How to allocate structs on the heap without taking up space on the stack in stable Rust?

☆樱花仙子☆ 提交于 2020-01-15 03:17:05

问题


In this code...

struct Test { a: i32, b: i64 }

fn foo() -> Box<Test> {              // Stack frame:
    let v = Test { a: 123, b: 456 }; // 12 bytes
    Box::new(v)                      // `usize` bytes (`*const T` in `Box`)
}

... as far as I understand (ignoring possible optimizations), v gets allocated on the stack and then copied to the heap, before being returned in a Box.

And this code...

fn foo() -> Box<Test> {
    Box::new(Test { a: 123, b: 456 })
}

...shouldn't be any different, presumably, since there should be a temporary variable for struct allocation (assuming compiler doesn't have any special semantics for the instantiation expression inside Box::new()).
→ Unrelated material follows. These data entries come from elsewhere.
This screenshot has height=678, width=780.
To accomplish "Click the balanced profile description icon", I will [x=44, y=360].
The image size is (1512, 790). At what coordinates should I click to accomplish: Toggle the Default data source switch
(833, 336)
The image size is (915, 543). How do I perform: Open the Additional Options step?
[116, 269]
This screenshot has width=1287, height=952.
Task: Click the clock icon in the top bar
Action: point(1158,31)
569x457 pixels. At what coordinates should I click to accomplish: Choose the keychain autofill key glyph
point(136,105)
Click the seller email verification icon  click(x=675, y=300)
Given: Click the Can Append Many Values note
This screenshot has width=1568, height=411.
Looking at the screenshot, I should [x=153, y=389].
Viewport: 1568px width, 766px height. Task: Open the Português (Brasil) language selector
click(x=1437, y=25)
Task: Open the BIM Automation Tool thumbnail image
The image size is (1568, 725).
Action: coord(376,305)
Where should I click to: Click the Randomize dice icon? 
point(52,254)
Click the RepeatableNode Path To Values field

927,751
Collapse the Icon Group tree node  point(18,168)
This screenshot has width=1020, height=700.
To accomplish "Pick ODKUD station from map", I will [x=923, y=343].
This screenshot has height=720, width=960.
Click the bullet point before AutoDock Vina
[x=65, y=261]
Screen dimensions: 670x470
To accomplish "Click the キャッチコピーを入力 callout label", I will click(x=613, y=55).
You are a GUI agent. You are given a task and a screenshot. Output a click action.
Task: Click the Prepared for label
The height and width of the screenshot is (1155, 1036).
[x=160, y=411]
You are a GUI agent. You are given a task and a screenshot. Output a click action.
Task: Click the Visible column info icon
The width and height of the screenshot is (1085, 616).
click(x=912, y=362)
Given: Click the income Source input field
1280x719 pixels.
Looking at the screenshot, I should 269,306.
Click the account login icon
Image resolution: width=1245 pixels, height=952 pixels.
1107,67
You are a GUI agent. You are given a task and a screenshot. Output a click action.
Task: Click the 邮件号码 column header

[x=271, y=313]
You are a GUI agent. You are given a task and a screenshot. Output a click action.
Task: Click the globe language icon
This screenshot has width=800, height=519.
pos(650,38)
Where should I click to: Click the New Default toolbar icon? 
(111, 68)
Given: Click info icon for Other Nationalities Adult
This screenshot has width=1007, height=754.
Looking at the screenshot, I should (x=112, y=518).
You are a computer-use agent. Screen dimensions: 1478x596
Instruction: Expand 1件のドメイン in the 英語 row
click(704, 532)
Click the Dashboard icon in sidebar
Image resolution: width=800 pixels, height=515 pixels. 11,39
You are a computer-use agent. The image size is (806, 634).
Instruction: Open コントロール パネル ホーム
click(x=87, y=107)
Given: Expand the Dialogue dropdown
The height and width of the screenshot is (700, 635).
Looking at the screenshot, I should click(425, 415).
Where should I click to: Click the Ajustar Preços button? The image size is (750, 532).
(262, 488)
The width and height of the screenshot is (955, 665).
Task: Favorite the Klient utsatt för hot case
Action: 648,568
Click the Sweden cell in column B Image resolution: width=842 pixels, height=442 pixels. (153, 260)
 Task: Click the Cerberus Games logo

I've found https://stackoverflow.com/a/31506225/5877243. Regarding my specific question, it only proposes the experimental box syntax, but mostly talks about compiler optimizations (copy elision).

So my question remains: using stable Rust, how does one allocate structs directly on the heap, without relying on compiler optimizations?


回答1:


You seem to be looking for the box_syntax feature, however as of Rust 1.39.0 it is not stable and only available with a nightly compiler. It also seems like this feature will not be stabilized any time soon, and might have a different design if it ever gets stabilized.

On a nightly compiler, you can write:

#![feature(box_syntax)]

struct Test { a: i32, b: i64 }

fn foo() -> Box<Test> {
    box Test { a: 123, b: 456 }
}



回答2:


Is there a way to allocate directly to the heap without box?

No. If there was, it wouldn't need a language change.

People tend to avoid this by using the unstable syntax indirectly, such as by using one of the standard containers which, in turn, uses it internally.

See also:

  • How to allocate arrays on the heap in Rust 1.0?
  • Is there any way to allocate a standard Rust array directly on the heap, skipping the stack entirely?
  • What does the box keyword do?
  • What is the <- symbol in Rust?



回答3:


As of Rust 1.39, there seems to be only one way in stable to allocate memory on the heap directly - by using std::alloc::alloc (note that the docs state that it is expected to be deprecated). It's reasonably unsafe.

Example:

#[derive(Debug)]
struct Test {
    a: i64,
    b: &'static str,
}

fn main() {
    use std::alloc::{alloc, dealloc, Layout};

    unsafe {
        let layout = Layout::new::<Test>();
        let ptr = alloc(layout) as *mut Test;

        (*ptr).a = 42;
        (*ptr).b = "testing";

        let bx = Box::from_raw(ptr);

        println!("{:?}", bx);
    }
}

This approach is used in the unstable method Box::new_uninit.

It turns out there's even a crate for avoiding memcpy calls (among other things): copyless. This crate also uses an approach based on this.